Running Your SOC Playbooks as Code: Getting Started

Running Your SOC Playbooks as Code: Getting Started
February 21, 2024

This article is an edited transcript of Cosive Managing Director Kayne Naughton’s keynote presentation at AusCERT2019, a large cyber security conference in Australia. You can watch the recorded presentation in full here. (Cover photo by Manuel Nägeli.)

You know when you run into someone you haven’t seen in for a while, and you’re like: “How’s that car you’re rebuilding?” And then for the next two hours they excitedly tell you about it? That’s pretty much what I’m like with SOAR at the moment (Security Orchestration, Automation, and Response).
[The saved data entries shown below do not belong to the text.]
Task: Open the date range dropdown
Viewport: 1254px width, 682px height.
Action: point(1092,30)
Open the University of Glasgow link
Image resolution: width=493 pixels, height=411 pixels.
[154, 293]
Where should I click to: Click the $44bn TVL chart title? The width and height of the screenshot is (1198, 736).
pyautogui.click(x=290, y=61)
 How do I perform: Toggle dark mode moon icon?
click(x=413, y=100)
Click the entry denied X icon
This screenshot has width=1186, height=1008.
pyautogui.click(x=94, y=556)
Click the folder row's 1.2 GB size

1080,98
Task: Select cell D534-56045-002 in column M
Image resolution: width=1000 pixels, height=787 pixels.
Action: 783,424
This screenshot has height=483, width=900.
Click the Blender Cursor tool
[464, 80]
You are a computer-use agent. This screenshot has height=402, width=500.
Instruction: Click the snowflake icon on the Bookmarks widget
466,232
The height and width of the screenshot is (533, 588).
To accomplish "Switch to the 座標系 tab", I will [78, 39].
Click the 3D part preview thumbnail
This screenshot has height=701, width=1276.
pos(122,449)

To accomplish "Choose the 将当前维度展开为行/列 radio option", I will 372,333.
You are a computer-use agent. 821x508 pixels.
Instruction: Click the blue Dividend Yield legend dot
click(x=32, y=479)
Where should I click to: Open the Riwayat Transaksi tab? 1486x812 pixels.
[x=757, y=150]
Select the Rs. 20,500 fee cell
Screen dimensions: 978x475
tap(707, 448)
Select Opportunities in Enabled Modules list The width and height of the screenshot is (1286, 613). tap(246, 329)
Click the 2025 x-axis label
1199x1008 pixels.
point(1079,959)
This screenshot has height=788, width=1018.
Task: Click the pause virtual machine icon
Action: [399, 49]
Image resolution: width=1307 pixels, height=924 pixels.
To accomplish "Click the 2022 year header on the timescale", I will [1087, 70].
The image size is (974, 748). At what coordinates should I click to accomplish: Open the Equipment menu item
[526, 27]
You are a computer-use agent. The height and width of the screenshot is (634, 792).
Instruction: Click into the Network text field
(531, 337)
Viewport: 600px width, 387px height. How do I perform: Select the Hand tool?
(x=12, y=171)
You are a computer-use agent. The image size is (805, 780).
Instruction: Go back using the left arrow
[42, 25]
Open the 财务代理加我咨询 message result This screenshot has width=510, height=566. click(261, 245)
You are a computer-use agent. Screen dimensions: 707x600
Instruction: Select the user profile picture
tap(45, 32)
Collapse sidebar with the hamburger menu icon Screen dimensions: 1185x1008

I’ve been living and breathing SOAR for the last two or three months. It’s a really interesting area, and probably the only thing in security that I think everyone should do. Every company that has at least one security person: if you’re not looking at automation and orchestration, you’re probably letting yourselves down.

But first, who am I?

We’re Cosive. We’re a consultancy largely based out of Melbourne, but also New Zealand and Tasmania. We started out doing mainly threat intelligence, but we’ve since moved more into doing consultancy around SOCs. We do a lot of bespoke software development, and we’ve been doing some work in the traditional intelligence space recently, working with AUSTRAC and ACIC. We do a lot of development for our customers where they have security tools that don’t quite play nicely together. And that’s really what SOAR comes down to, in many ways.

(When talking about a general field, I think it’s important to mention any potential biases or conflicts of interest. We started working with Phantom really early on, before they were acquired by Splunk. We also support, integrate and extend Open Source tooling, like Stackstorm. Though we started having those commercial relationships because of we thought those things were cool, rather than the other way around.)

In terms of what we’ve done in the orchestration space, I’ve written integrations for Swimlane, Phantom, StackStorm, and WALKOFF. In terms of traditional orchestration, I’ve written client stuff in Puppet, Ansible, NiFi, Chef, CFEngine, and Luigi. I’ve orchestrated through most of the orchestration engines now, and I’ve got a pretty reasonable view on how they all fit together. With a lot of this stuff, you won’t find the really sharp edges until you’ve been using it for a while, so I think I’ve got a bit of a feel for it.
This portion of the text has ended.